A mischievous grin plays across her lips. “Go back to Flesh. Fill out a new form. Use a different name. Mark off sex on your list and see if he still takes you as a client.”

It would be bad enough if I could just get him as a Dom,” I mumble. The thought that Lucian might be pleasuring other women in any way makes me feel sick. “What about when the guy at the front desk runs my credit card? What if he asks about the different name?”

Just tell him that you want to remain anonymous to your Dom. It's not an unreasonable request. I'm sure a lot of clients do it.”

While I highly doubt that, it does seem like a perfectly allowable thing to do.

The thought of going to Flesh to see if Lucian is sleeping with other women makes my stomach turn, mostly because I'm pretty sure that he is. There's a part of me that has enjoyed being blissfully ignorant. That's the part of me that has continued to pine for him. If I go to Flesh and see him there, maybe my feelings for him will be squashed out.

I don't know, Janice. That would seem really shady.”

Do you want to know or do you not want to know?” Her expression indicates that the answer is obvious.

There have to be better ways of finding out than...spying on him.”

It's not spying on him if you go in as a paying client.”

I suppose not.” I wrap my arms around myself, trying to stifle down the nasty feeling inside of me that's insisting she's right. “Still, I don't want to do it.”

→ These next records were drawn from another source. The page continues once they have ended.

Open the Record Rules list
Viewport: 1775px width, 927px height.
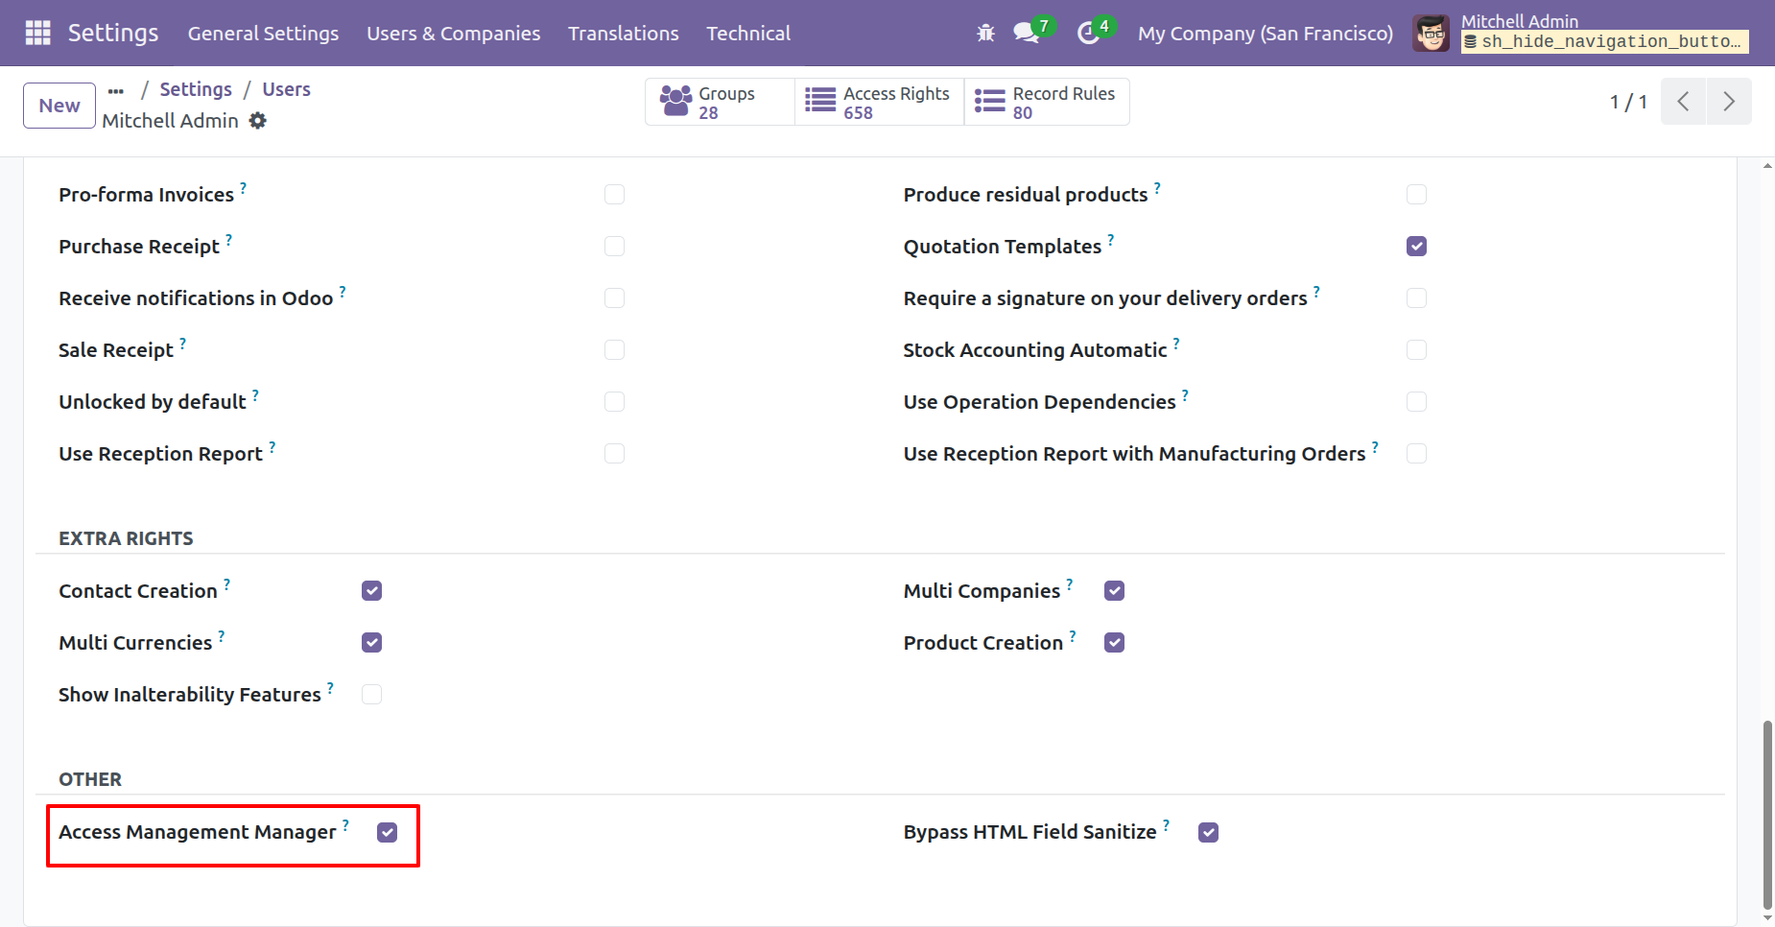click(1046, 102)
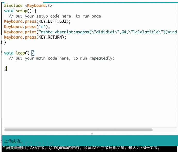
Task: Click the round divider handle above the console
Action: [x=92, y=134]

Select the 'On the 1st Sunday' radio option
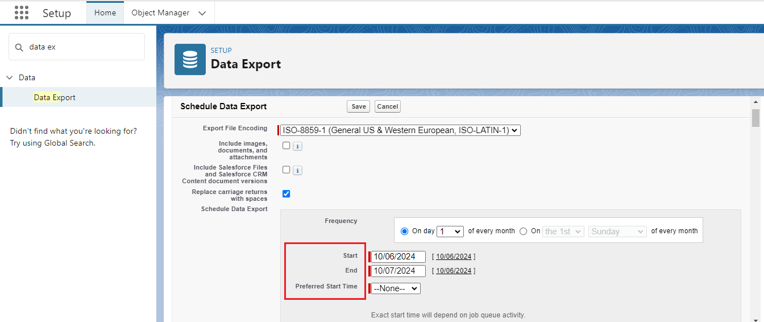(524, 231)
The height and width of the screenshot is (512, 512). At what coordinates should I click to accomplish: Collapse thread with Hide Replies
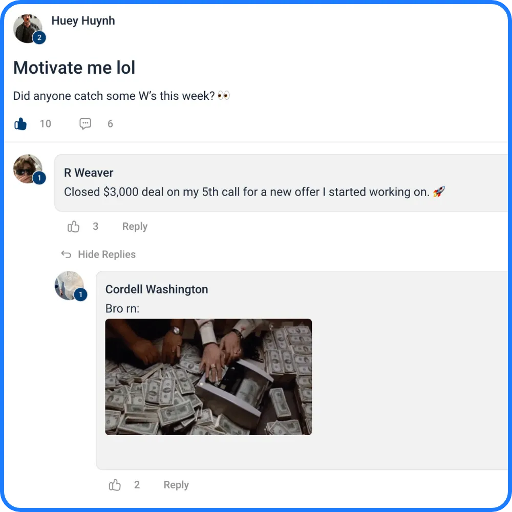click(x=106, y=254)
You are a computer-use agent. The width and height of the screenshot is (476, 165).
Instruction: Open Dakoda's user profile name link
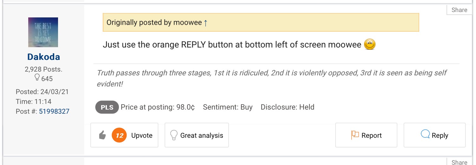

Well.” She stands, obviously tired of trying to talk sense into me. “I think you know what you have to do. Either ask him straight out or go to Flesh and find out for yourself. And even if you do ask, I would still go to Flesh just to make sure. Fetishes run deep, and a guy doesn't give up being a Dom for just anyone.” She casts a sideways glance at me as she walks out of the room.

The way she suggested that I'm 'just anyone' to Lucian hurts. He told me about his wife and son and parents. I doubt he would have opened up to 'just anyone'. He could have avoided the topic. Then I would have left and he never would have seen me again. Clearly, he didn't want that. That has to mean something.

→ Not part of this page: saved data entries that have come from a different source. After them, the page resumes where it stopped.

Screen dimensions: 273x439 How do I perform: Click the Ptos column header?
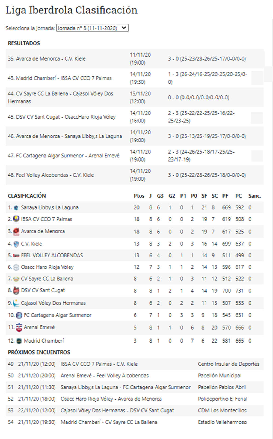coord(139,196)
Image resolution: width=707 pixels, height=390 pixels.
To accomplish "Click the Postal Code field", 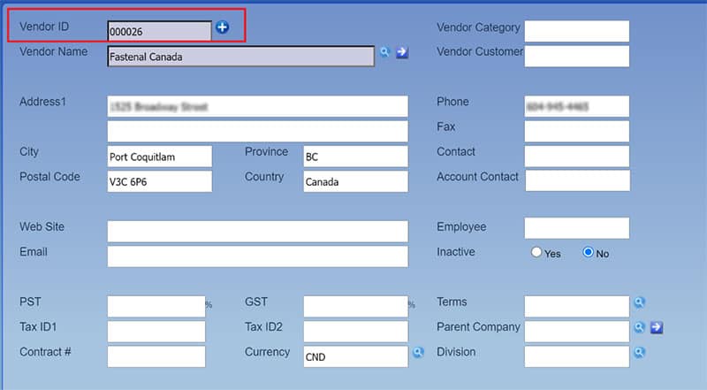I will [159, 181].
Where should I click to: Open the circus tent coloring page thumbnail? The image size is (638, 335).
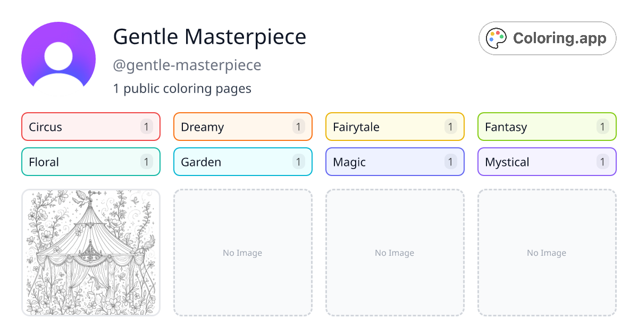pos(90,253)
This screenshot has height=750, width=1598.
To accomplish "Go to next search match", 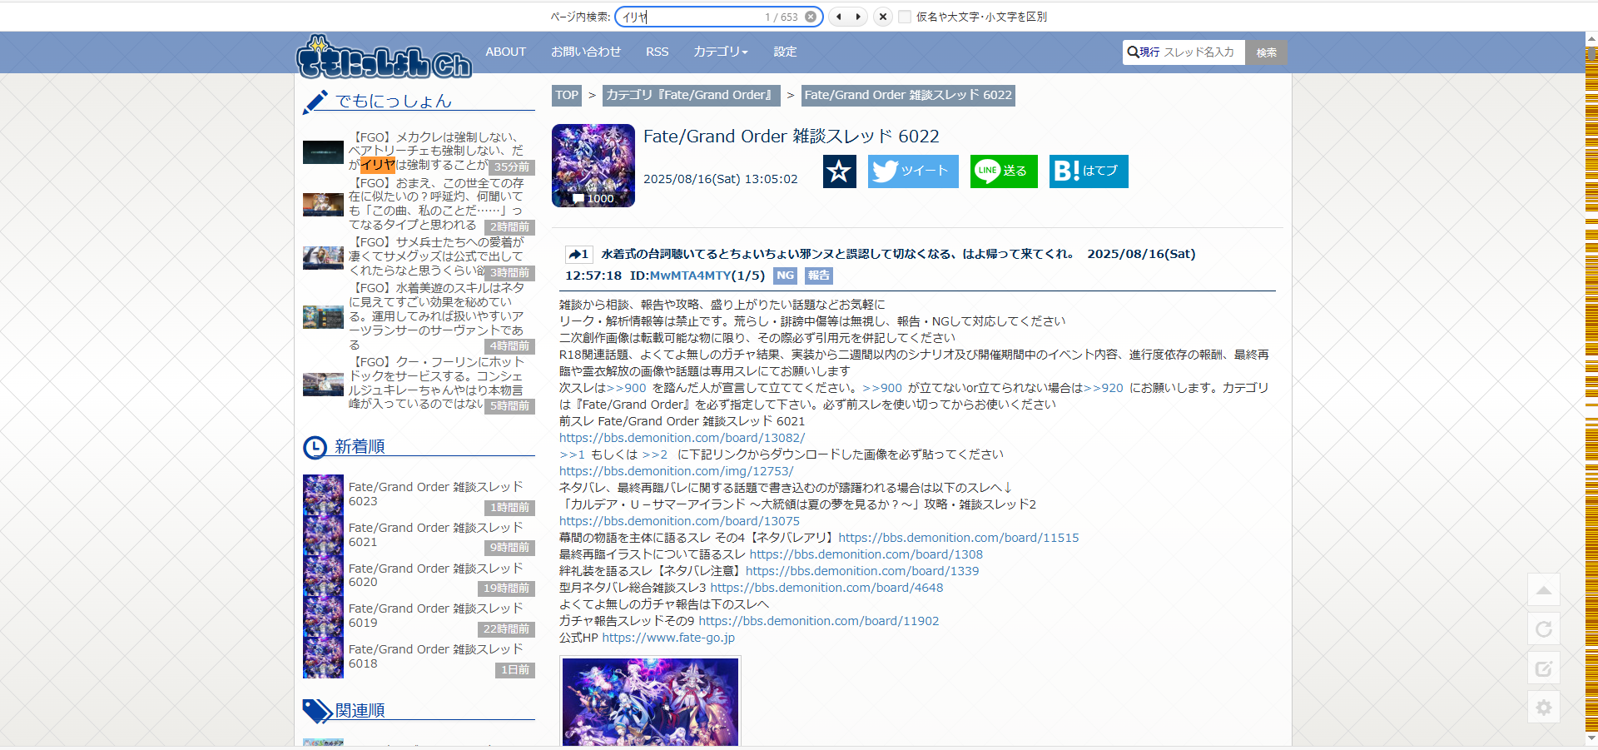I will pos(858,17).
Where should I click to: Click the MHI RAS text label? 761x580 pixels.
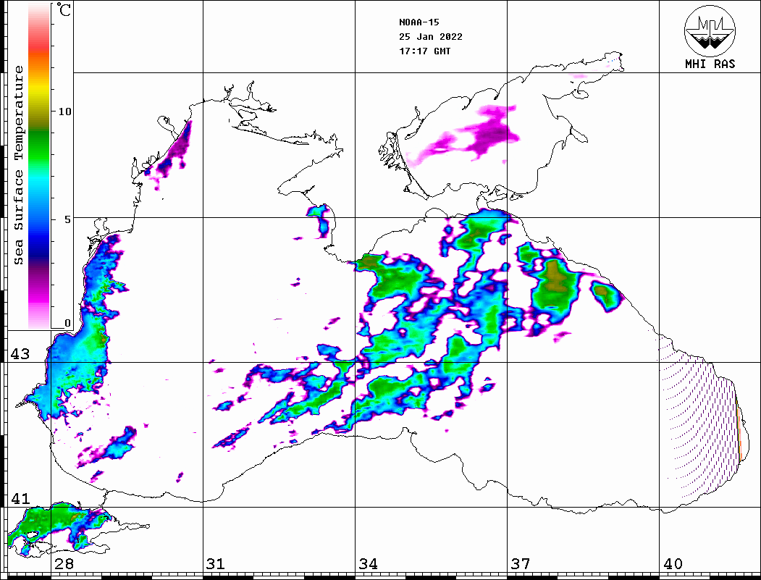pyautogui.click(x=710, y=64)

With a sigh, I immerse myself in surfing the internet for several hours before I go to bed. I need a distraction. Any distraction. Of course, that only works when I'm doing something. The second that I crawl under the covers, my mind is back on Lucian Reddick and all that Janice said.

Should I go to Flesh? It seems like such a childish thing to do. Like I'm an angry girlfriend trying to catch him cheating. I want to give him the benefit of the doubt though. I want to wait for some type of sign. Maybe I'll just try to hold on until his project is over. That will be the test as to whether or not he has legitimate feelings for me—if he wants to see me after our business is concluded. Who knows how long that will be though? His project has already taken an exceedingly long amount of time. We've only just purchased the furniture for his bedroom and the guest bedroom. There's still the rest of the house to go. Judging by how slowly we've made progress, it could take another week or two before his project is finished. I'm not sure that my heart can handle much more push and pull without breaking completely. I feel like I've already emotionally stretched myself to my limits. I want off of this rollercoaster ride of ups and downs, highs and lows.

There's only one way. Well, two ways, technically. Ask and take the chance that he could be lying, or go to Flesh and find out the truth. If he's sleeping with other women, it means that he's not really interested in me.

That thought is incredibly painful. Too painful. A large part of me doesn't want to know the truth because logic tells me that he's not as invested as I've led myself to believe. I'm terrified of getting hurt again. And so I decide to do the naive thing. I'll wait until his project is over and see where we stand after that.